_The request_
Please return each line of the items that contains the word "icon".

_Entries_
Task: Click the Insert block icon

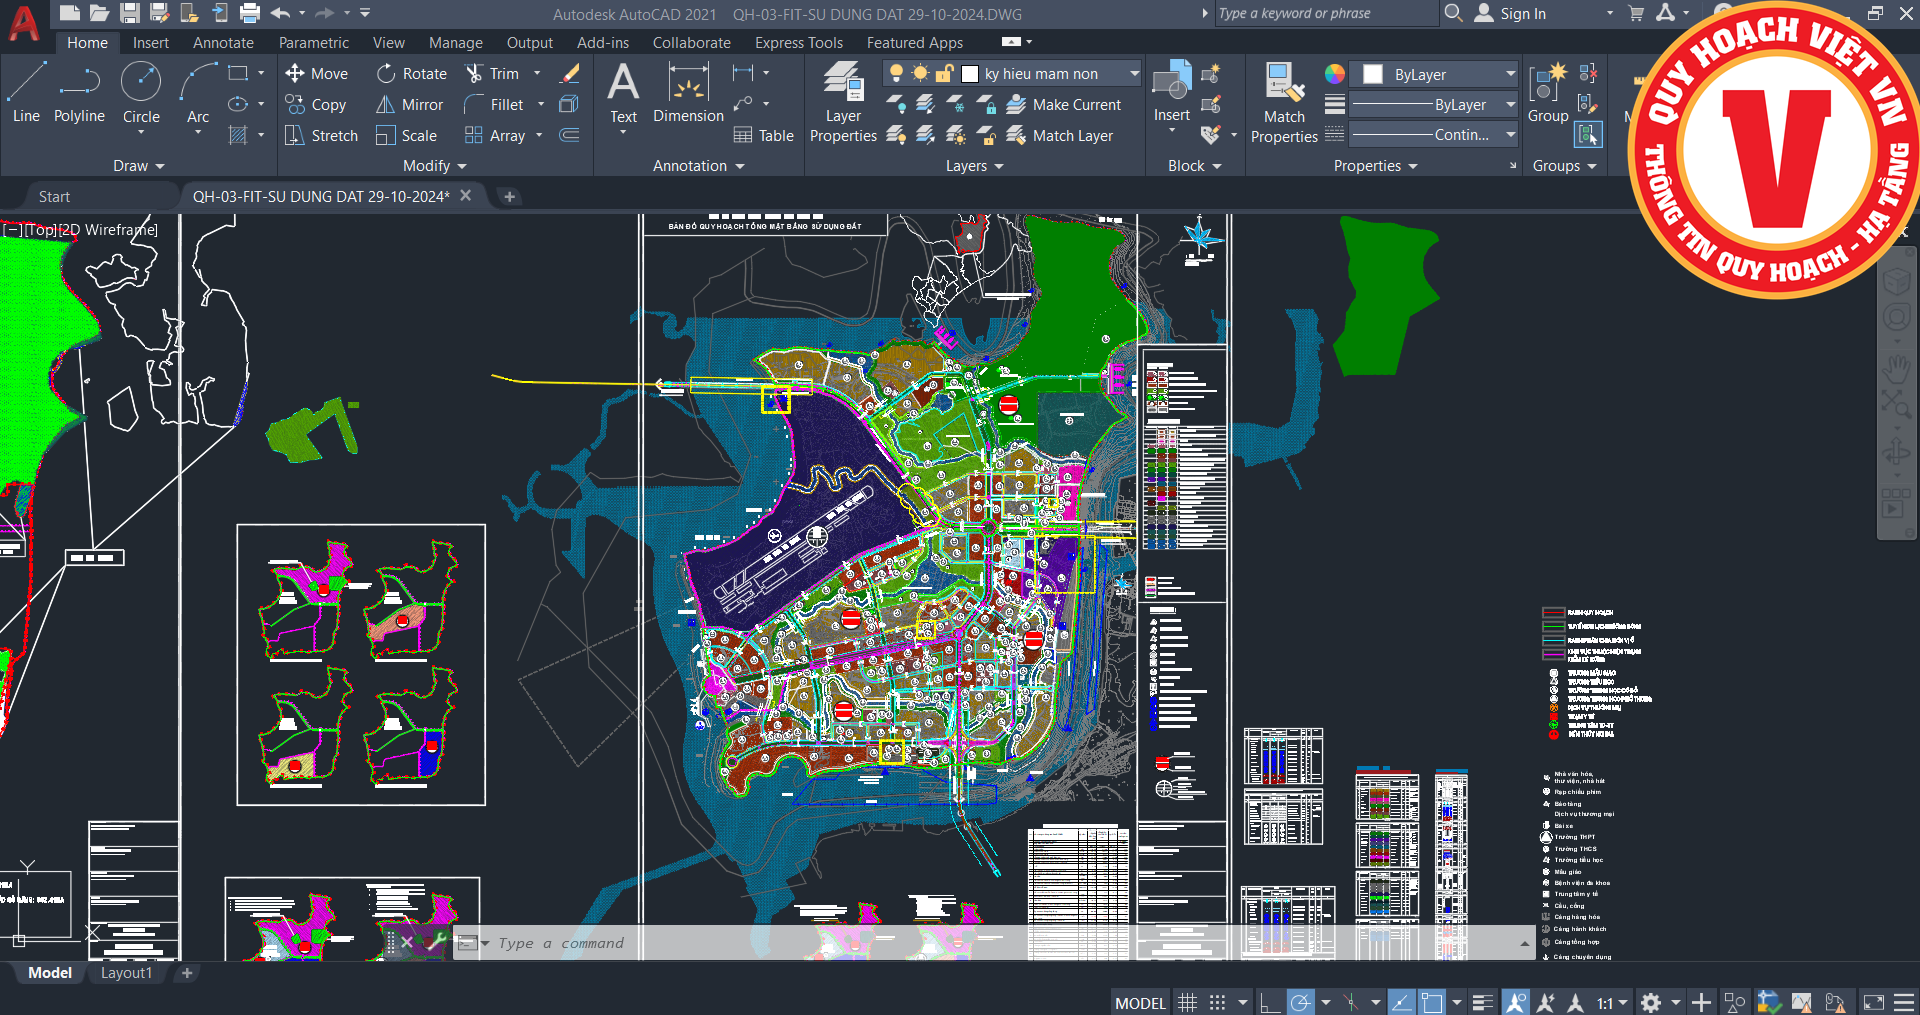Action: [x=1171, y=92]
==
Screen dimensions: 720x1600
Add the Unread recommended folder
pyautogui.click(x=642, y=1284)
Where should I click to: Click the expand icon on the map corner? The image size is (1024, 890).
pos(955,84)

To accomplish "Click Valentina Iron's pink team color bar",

_Answer to this problem_
Task: Click the Insert block icon
Where should I click to: Click the expand icon on the map corner? The image size is (1024, 890).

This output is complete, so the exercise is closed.